As I had previously mentioned in the last post, Chen Challenge #7: Optimize your running!, I hate running but I am a huge fan of lifting weights. For me, I love the challenge of picking up a heavy dumbbell and trying to increase the weight as I get stronger. It’s a great way for me to visually see the progress I make when it comes to increasing strength.

Judging from my pictures, I am obviously NOT a meat-head. There is no way I’d ever want my arms to be bigger than my head and my chest to bulge out to where I’d fit in a C cup bra. To remind you, the Chen Challenge is about achieving the body you are comfortable in.

Chen Challenge #8: Exercise with resistance!

One of the biggest reasons why I prefer resistance training over cardio is because (believe it or not) weights help your body burn fat faster than cardio. Resistance training comes in all forms, and my favorite is using free weights.

Don’t get me wrong, cardio is a great way to build up endurance and stamina. However, the issue with cardio is that you only really burn the calories and fat while you’re exercising. Once you’re done with your exercise routine, your body has a cool down period (about an hour or so). Once that hour passes, your body becomes rested and no longer gains the fat burning boost from the workout.

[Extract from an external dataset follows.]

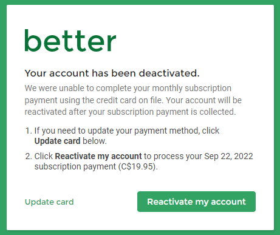Click the number 2 list marker
The width and height of the screenshot is (280, 235).
29,156
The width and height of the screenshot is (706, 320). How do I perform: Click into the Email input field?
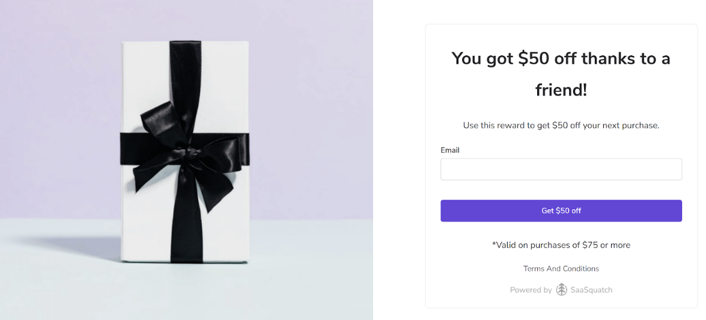[x=561, y=169]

Exercising with weights and building muscle is different. While exercising (resistance training), your body burns off calories and potentially fat. But it’s the aftermath that makes this so appealing. Your body continues to keep an elevated calorie/fat burning rate after your stop working out! This is because your body is working to repair the stressed muscle fibers.

Afraid of getting too muscular? Don’t be. Unless you eat a lot of protein in your diets, it’s pretty much impossible to get super huge from resistance training. How can you build large amounts of muscle, if you don’t eat the protein required? Without a high protein diet, you may build a little more muscle, but you will most likely get more toned due to increased fat burn throughout your whole day. Protein is still important for muscle repair; just don’t overdo it if you don’t want to gain bulk. If you want a bulk up, high protein diets are essential. A great way to get a boost in protein is to mix some whey protein powder in your daily cup of coffee!

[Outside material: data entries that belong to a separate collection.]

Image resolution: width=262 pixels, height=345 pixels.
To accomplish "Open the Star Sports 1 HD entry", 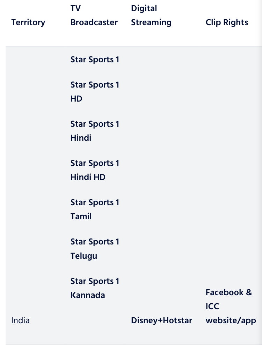I will tap(95, 91).
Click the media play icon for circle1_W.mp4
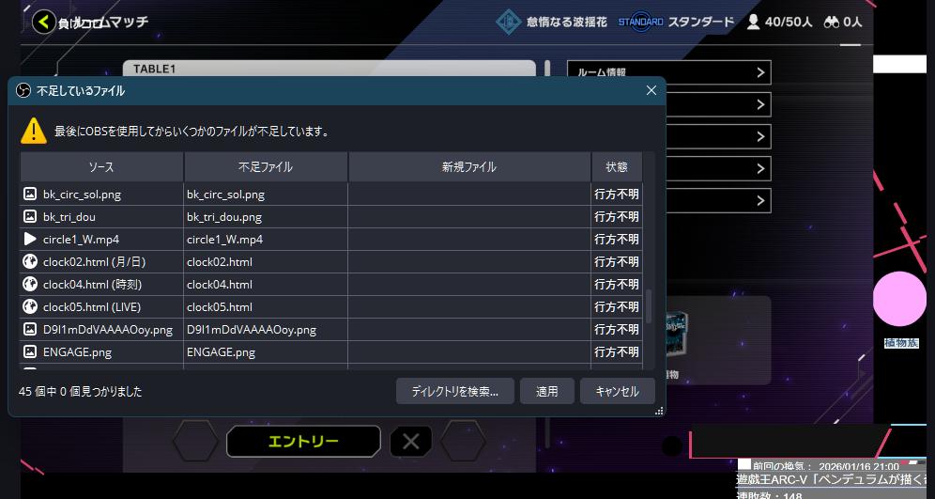The image size is (935, 499). (x=30, y=240)
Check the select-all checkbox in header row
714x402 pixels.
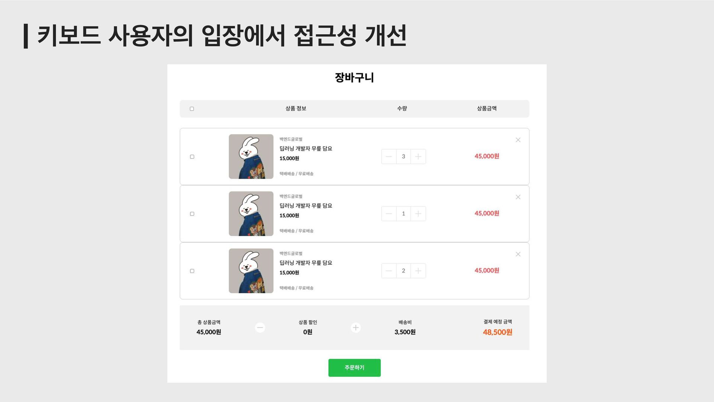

Don’t forget to work out your legs too! Squats and leg presses are a great exercise to work those lower body muscles. Plyometrics are great too – a subject that will be touched upon in the next Chen Challenge!

If you’re like me and are too lazy to go to the gym, a cheap set of adjustable dumbbell weights is a great investment!

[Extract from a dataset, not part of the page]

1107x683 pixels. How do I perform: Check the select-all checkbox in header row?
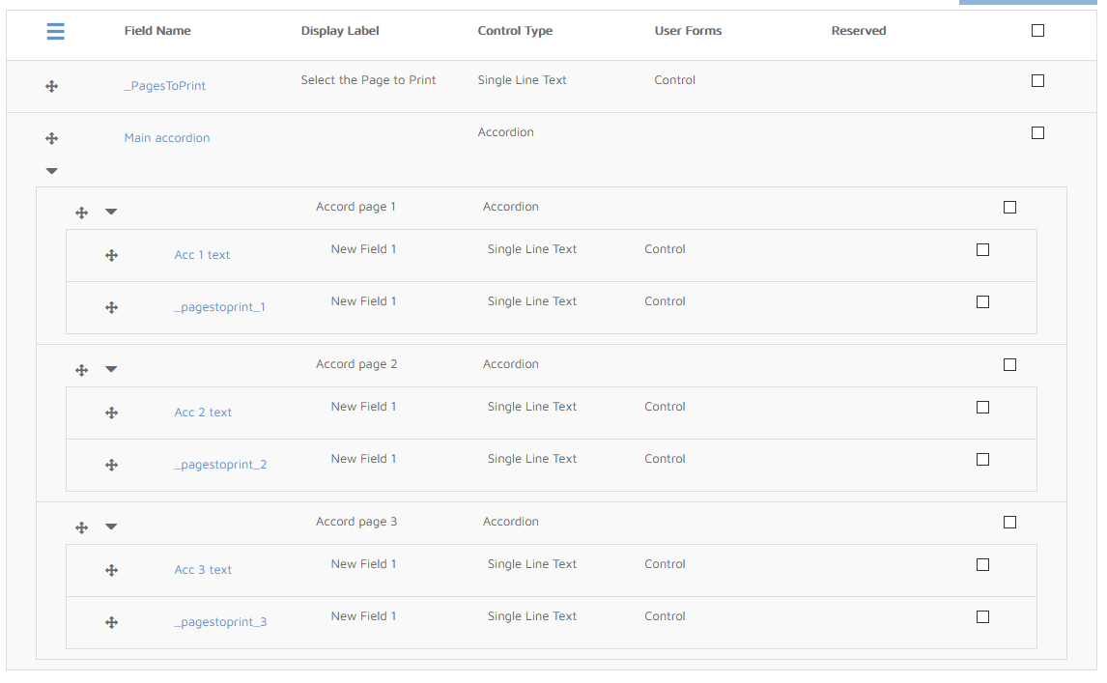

When using free weights for resistance training (works for all muscle groups), I follow a set and repetition routine that help me get stronger and tone at the same time:

Total of 6 sets:

Set 1: 12 reps at about 50% maximum strength

Set 2: 10 reps at about 60% maximum strength

Set 3: 8 reps at about 70% maximum strength

Set 4: 6 reps at about 80% maximum strength

Set 5: 12 reps at about 70% maximum strength

Set 6: As many reps as you can (Up to 12-15) at about 60% of maximum strength.